Monday, 4 July 2011

BBC Fat Cat salaries

For a reasonably sized firm, one with a turnover from the tens of millions up to £100m or so, I would be surprised if the CE were paid more than about twelve times the clerical / admin salary. If this were £14k, it gives a ceiling of £168k for the CE's wedge. In between it gives all the room you need for an efficient, flat hierarchy based on a maximum span-of-control of eight and all with decent salary differentials.
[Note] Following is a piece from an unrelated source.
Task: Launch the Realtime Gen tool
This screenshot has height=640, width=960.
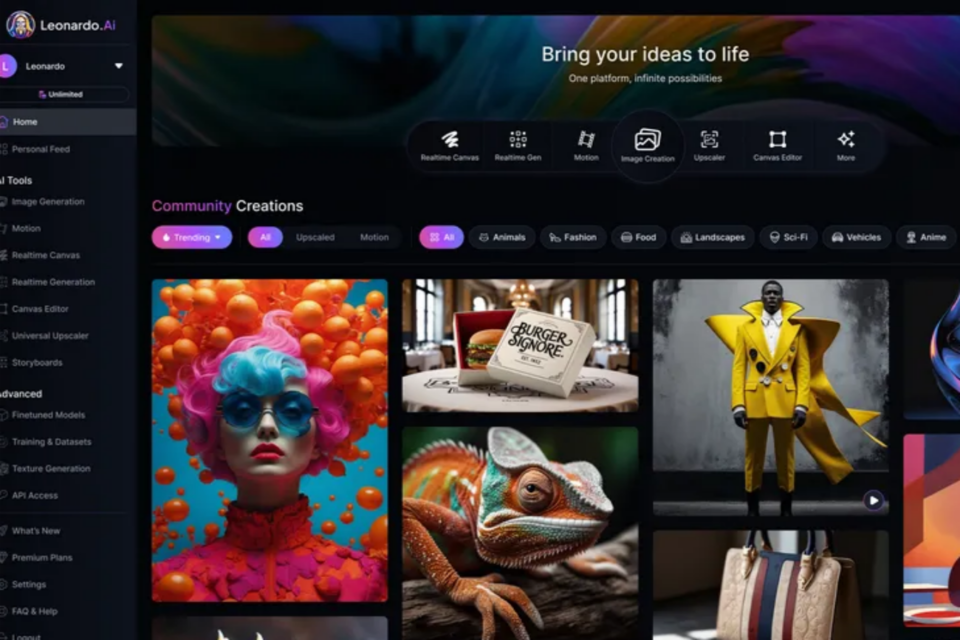Action: coord(518,140)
Of course, if profits are good and sustained, boards will tend to reward the top team over and above this.


As firms get bigger, with turnovers in the hundreds or even thousands of millions, so the hierarchy expands - you need more layers of management to maintain your span-of-control. You'll probably split the thing into business divisions, but then you'll need a separate Finance Division and HR Division to keep the centre in control and hold everything together. But even in the largest firm, I can't see the need to pay the CE more than twenty times the clerical / admin salary - a ceiling of £280k using the figure above. But then other factors come into play; there's the prestige of the firm, enhanced by having an unreasonably highly paid CE. Then there's the risk of poaching and all the other factors that HR Consultants will roll out to justify vast additions to the CE's wedge. But for a boring, steady company making normal profits, 20x the base salary is a sufficient gap to allow all the hierarchy you need. 
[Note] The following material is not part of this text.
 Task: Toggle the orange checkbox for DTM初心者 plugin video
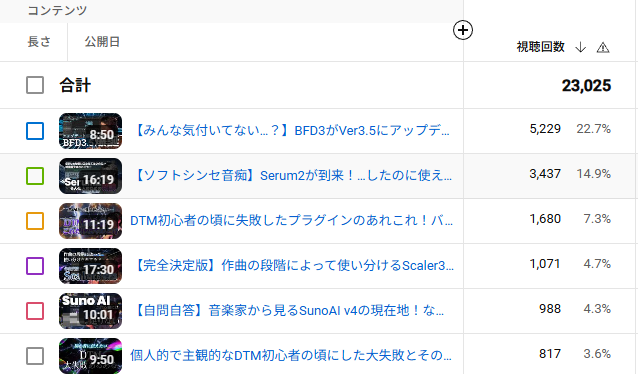(35, 221)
And indeed when the profligacy of BBC top salaries was first in the press, and Mark Thompson's £850k package, I'm quite certain that a cap of "twenty times the lowest paid" was talked of. The Telegraph this morning even repeats it;
Lord (Chris) Patten, Britain's last governor of Hong Kong and a former Conservative Party chairman, hailed research by Will Hutton of the Work Foundation into a Government proposal to limit top public servants' pay to no more than 20 times that of their lowest paid staff.
This must have terrified the gilded dags in the executive suites who must have been pushing the little calculator buttons on their Blackberries like a school of monkeys with new typewriters. And lo and behold, for the same Marr show interview, the Guardian is putting out a completely different story, and one in which the lowest pay has magically (in an Orwellian sort of way) become median pay;
Patten said he was particularly interested in the "very good ideas" in Hutton's report on public sector pay, which rejected a suggestion that top pay in public sector bodies should be capped at 20 times median pay in the organisation.
The median salary is the figure below which half the BBC's employees are paid and above which half the BBC's employees are paid. My guess is that the figure's about £35k or so - giving a ceiling of £700k or so. Oh, how convenient! The base salary (excluding all the extras) of all the following are suddenly therefore fine and no change will be needed;


£647,000 Mark Thompson, Director General

£459,000 Mark Byford, Deputy Director General

£406,000 Jana Bennett, Director BBC Vision

£380,000 Jon Smith, Chief Executive BBC Worldwide

£370,000-£400,000 Peter Salamon, Director BBC North

£329,000 Zarin Patel, Chief Financial Officer

£328,000 Caroline Thompson, Chief Operating Officer

£314,000 Timothy Davie, Director Audio & Music

£310,000-£340,000 Alex Yentob, Creative Director BBC Finance; Erik Hughes, Director Future Media and Technology; Helen Boaden, Director BBC News; Sharon Baylay, Director Marketing, Communications and Audiences

£280,000-£310,000 Balraj Samara, Director Vision Operations; Pat Longhrey, Director Nation and Regions; Richard Sambrook, Director Global News

£250,000-£280,000 Dominic Coles, Chief Operating Officer Journalism; Jay Hunt, Controller BBC One; Roland Keating, Director of Archive Content (TV)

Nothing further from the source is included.